→ **Task input**:
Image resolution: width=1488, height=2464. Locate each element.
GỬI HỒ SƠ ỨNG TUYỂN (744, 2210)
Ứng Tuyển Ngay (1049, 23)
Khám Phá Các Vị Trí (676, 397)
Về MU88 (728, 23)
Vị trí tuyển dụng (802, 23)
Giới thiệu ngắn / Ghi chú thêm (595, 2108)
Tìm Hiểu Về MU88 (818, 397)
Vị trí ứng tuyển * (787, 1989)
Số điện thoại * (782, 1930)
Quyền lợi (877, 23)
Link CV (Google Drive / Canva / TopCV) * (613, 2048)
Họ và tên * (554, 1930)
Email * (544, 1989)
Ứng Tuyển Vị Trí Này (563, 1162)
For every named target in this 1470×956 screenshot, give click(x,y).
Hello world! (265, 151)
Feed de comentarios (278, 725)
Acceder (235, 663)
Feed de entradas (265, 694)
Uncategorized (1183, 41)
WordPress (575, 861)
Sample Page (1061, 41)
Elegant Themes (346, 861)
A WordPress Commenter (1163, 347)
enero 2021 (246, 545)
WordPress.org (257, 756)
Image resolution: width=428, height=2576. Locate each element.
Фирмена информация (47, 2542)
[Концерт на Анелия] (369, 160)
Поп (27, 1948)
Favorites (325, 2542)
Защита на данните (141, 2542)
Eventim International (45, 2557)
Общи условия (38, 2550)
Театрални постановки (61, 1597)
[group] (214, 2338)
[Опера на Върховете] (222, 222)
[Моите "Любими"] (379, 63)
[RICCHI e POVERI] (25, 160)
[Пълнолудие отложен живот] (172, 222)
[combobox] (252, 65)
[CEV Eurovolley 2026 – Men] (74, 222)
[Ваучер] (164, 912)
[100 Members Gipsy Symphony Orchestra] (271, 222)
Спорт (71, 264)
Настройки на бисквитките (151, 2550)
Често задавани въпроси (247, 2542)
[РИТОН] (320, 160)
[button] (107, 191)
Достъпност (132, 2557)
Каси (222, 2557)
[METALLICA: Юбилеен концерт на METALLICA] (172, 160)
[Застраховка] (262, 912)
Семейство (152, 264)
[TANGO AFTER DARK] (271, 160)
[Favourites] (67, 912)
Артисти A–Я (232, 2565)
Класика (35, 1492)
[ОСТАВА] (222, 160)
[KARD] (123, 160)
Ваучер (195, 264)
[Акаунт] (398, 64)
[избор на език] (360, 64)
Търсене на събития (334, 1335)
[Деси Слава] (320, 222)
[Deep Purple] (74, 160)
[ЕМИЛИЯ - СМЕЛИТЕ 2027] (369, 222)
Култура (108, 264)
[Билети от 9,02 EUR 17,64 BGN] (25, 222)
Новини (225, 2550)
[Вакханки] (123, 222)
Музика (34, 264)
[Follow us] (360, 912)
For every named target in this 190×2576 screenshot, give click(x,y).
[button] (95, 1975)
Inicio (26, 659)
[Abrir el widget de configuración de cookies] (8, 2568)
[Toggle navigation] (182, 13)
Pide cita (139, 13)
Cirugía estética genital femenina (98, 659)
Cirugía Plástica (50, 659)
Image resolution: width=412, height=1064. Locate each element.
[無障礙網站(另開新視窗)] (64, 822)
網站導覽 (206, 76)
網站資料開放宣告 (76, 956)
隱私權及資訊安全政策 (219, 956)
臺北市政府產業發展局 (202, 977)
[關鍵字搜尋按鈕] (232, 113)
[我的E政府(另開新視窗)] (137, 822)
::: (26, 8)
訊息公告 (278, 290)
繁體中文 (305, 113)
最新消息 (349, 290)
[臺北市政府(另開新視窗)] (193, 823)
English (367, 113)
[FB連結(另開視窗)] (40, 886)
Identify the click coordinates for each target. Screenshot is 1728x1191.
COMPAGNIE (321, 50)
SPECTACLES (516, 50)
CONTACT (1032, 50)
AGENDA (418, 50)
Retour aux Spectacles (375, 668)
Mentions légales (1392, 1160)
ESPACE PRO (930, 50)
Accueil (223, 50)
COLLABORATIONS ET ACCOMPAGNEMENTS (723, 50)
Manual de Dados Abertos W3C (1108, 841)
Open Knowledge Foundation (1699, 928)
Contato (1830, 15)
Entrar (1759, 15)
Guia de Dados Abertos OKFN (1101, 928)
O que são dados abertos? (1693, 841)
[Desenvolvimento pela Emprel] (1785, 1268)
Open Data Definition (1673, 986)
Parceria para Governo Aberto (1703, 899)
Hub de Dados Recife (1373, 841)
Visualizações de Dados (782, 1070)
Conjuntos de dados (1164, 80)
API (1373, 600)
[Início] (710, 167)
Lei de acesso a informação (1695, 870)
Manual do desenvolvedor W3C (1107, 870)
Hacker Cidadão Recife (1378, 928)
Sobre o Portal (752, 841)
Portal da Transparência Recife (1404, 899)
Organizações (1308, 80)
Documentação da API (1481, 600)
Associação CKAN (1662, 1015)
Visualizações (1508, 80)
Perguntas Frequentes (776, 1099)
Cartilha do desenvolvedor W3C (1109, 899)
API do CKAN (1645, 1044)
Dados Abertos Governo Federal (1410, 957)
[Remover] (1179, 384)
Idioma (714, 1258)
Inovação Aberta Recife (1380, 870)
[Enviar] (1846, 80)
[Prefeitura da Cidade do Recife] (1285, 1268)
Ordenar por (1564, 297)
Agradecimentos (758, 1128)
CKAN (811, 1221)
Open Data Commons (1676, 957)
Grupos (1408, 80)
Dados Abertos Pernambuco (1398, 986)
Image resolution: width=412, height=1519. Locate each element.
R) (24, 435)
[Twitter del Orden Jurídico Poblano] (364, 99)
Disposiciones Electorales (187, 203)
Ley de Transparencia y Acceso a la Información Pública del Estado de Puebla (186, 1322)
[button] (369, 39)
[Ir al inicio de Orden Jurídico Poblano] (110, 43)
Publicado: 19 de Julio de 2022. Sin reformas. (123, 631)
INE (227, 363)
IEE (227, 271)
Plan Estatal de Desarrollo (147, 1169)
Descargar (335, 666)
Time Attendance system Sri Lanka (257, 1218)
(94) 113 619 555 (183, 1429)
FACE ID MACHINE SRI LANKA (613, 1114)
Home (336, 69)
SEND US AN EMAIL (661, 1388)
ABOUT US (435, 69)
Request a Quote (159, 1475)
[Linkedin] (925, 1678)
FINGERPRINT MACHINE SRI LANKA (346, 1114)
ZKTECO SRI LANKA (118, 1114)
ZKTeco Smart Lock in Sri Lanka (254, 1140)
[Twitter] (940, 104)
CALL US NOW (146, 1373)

→ **The problem**: Find the string "WordPress" in the listing and return every line that holds it.

→ **Written reply**:
WordPress (575, 861)
A WordPress Commenter (1163, 347)
WordPress.org (257, 756)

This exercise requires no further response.